Welcome to Take Every Thought to Prayer
By Charles Wagner, founder of Gramazin,
72Stories, Gramazin Prayers for the World

Prologue - Volume 1

I grew up in the suburbs of Philadelphia, Pennsylvania, the third child and the only son of my Christian parents. My family worshipped at an independent evangelical church where I became familiar with Sunday school and vacation Bible school. I spent my high school years at a reputable private Christian day school. I earned a bachelor’s degree from a Christian college in Massachusetts in 1983.

By the age of 46, I had seen seven counselors and received prescriptions from three psychiatrists to combat my depression. I was committed into the hospital for a weekend in April 2004 after mental health professionals had become alarmed by my persistent talk of committing suicide.

“I am a failure!”

My career had become a study in underachievement. When my first wife filed for divorce, I understood I had failed in relationships as well. My life was not worth living.

In early August of 2007, I received word that a close friend of mine had died of a drug overdose. She had helped me navigate the emotions of the end of my first marriage. The coroner’s statement of the cause of her death revealed the depth of my naiveté. I now understood why my friend had often asked me to rush cash down to her late in the evening.

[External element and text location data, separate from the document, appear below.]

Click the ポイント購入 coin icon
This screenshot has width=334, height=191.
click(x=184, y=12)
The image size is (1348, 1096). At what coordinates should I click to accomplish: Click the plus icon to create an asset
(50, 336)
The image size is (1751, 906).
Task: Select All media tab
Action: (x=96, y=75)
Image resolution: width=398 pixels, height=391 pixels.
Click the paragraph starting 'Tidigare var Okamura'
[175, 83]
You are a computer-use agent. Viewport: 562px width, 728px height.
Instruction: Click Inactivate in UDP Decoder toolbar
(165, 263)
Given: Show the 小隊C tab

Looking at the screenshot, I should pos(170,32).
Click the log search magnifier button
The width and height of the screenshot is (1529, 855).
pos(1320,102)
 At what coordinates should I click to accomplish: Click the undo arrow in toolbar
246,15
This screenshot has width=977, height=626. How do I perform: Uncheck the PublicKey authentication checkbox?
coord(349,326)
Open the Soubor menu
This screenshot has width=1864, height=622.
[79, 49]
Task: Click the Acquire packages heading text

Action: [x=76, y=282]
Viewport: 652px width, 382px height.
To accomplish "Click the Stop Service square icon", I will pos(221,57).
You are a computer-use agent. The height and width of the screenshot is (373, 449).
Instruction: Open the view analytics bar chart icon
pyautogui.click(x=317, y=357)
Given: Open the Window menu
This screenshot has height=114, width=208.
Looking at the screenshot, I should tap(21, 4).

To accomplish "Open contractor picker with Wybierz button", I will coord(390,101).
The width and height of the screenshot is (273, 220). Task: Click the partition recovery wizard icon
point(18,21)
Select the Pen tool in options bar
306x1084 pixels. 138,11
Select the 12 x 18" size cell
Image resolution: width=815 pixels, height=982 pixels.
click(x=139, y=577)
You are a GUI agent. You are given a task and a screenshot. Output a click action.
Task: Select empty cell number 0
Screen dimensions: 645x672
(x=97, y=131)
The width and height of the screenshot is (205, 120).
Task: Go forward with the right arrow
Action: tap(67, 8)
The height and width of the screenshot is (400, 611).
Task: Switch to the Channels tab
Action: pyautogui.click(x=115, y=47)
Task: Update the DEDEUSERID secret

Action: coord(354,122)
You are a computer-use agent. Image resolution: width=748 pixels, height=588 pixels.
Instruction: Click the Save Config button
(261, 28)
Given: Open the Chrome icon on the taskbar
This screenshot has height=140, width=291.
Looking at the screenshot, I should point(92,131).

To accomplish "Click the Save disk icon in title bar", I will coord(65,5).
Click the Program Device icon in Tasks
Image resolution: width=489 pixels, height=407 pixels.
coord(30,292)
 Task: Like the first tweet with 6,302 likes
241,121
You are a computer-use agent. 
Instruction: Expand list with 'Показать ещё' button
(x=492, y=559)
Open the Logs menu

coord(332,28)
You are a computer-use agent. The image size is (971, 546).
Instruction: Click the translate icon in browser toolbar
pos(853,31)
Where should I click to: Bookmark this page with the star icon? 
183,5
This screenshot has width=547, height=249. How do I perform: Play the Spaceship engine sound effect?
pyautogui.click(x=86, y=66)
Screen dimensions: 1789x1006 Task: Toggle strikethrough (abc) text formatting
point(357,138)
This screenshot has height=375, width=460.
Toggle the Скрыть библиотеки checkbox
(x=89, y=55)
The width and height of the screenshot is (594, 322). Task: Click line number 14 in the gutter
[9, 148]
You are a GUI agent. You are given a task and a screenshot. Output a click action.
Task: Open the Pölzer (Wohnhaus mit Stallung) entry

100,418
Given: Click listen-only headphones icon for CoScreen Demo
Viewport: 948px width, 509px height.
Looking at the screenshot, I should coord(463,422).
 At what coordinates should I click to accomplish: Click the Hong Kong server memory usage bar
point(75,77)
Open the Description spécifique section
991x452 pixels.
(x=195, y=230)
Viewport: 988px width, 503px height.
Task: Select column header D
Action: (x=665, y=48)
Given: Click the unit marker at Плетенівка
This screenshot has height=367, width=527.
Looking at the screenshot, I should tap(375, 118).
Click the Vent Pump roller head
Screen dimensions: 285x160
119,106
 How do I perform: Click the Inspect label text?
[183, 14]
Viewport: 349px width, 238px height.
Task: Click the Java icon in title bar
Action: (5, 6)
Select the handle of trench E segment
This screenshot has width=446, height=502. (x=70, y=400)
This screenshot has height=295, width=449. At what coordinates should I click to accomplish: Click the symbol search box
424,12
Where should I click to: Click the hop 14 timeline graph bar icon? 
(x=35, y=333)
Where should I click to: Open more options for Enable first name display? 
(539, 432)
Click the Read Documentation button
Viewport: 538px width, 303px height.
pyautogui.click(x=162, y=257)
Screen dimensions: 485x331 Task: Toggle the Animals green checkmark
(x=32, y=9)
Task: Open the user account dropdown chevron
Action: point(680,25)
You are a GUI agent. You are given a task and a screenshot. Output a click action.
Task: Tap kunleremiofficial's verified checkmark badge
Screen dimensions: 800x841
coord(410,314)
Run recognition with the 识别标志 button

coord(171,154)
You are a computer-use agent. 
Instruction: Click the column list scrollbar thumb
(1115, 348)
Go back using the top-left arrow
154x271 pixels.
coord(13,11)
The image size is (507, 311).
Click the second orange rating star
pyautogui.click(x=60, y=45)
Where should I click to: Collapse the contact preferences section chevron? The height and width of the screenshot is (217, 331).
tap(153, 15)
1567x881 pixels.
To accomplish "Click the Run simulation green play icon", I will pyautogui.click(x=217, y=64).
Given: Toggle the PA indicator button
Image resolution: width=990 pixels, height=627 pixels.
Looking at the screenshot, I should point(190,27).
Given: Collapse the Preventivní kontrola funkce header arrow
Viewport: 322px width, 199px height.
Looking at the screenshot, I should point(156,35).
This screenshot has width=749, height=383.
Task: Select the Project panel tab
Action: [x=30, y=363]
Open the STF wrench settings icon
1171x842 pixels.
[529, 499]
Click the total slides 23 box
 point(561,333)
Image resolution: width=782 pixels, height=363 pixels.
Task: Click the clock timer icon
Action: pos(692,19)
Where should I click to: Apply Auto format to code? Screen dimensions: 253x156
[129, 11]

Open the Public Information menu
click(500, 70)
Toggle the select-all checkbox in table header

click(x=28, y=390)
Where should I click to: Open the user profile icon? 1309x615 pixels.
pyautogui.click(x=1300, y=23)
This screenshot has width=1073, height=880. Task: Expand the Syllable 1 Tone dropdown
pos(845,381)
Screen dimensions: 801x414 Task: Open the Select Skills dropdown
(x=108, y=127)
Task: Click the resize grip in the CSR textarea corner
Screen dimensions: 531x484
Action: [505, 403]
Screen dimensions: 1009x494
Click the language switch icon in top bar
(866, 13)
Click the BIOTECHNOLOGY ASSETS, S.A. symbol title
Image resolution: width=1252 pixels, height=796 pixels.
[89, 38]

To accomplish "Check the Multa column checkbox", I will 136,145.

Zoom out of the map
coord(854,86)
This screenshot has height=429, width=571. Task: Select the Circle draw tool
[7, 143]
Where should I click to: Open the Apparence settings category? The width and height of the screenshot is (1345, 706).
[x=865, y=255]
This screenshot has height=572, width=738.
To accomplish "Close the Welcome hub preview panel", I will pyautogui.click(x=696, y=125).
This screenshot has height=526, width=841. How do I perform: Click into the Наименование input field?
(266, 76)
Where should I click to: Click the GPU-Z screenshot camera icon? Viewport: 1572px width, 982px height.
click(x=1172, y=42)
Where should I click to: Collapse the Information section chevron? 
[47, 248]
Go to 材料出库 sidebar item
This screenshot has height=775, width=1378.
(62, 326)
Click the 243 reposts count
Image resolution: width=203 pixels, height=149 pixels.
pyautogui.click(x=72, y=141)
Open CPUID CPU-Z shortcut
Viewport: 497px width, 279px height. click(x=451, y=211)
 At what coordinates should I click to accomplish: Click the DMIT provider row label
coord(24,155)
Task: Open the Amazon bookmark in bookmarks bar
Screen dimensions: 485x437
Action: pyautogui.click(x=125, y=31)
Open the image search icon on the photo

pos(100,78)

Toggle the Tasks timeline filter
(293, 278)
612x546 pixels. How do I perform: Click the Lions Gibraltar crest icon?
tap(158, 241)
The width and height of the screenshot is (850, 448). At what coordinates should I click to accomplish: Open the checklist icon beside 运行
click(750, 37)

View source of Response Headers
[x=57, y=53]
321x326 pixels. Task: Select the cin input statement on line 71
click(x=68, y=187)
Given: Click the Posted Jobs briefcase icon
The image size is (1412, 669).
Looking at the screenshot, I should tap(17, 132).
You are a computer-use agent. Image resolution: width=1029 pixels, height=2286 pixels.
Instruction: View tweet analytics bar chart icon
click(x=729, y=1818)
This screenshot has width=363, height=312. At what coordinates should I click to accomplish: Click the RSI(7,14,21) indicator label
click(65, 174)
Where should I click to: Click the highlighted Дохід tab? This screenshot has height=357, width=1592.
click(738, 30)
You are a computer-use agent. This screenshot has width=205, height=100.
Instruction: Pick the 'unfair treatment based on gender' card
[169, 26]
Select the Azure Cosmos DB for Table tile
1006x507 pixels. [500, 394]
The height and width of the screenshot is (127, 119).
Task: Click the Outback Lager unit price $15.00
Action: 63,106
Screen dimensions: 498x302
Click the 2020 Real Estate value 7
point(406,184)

Her sudden death and my new awareness of my lack of sophistication drove me to my knees.

“God, please rescue me! Please change me! Please make me a new man! I hate my life!”

God brought into my life an extraordinary Christian counselor who met with me every week for over four years. She was kind, compassionate, and patient. She persevered reading hundreds of pages of a journal about my life, an exercise in reading that must have exhausted her. Hour after hour and week after week of her warm and gentle heart gave me the encouragement to stop hiding my teary eyes under my baseball cap in her office.

Though I had grown up in the church, I had never understood God’s love for me. My counselor used the tools of compassion and grace to show me that God loved me. Her tools were far more effective than mere words.

There was another woman God used to show me His love. My mother’s faith grew when she turned to God for comfort after my father passed away in 2000. She prayed for me continuously. Unfamiliar with the technology of email, she would send me letters in the mail with Bible verses she had transcribed with her hand. She reminded me faithfully that God is good even when times are bad.

The love of these two women, given to me in my darkest hours, gave me hope that God was eager to hear from me. I began to pray every opportunity I had. I prayer journaled, sharing with God my complex thoughts and feelings. It was a process that opened my eyes to how I had been deceiving myself for years.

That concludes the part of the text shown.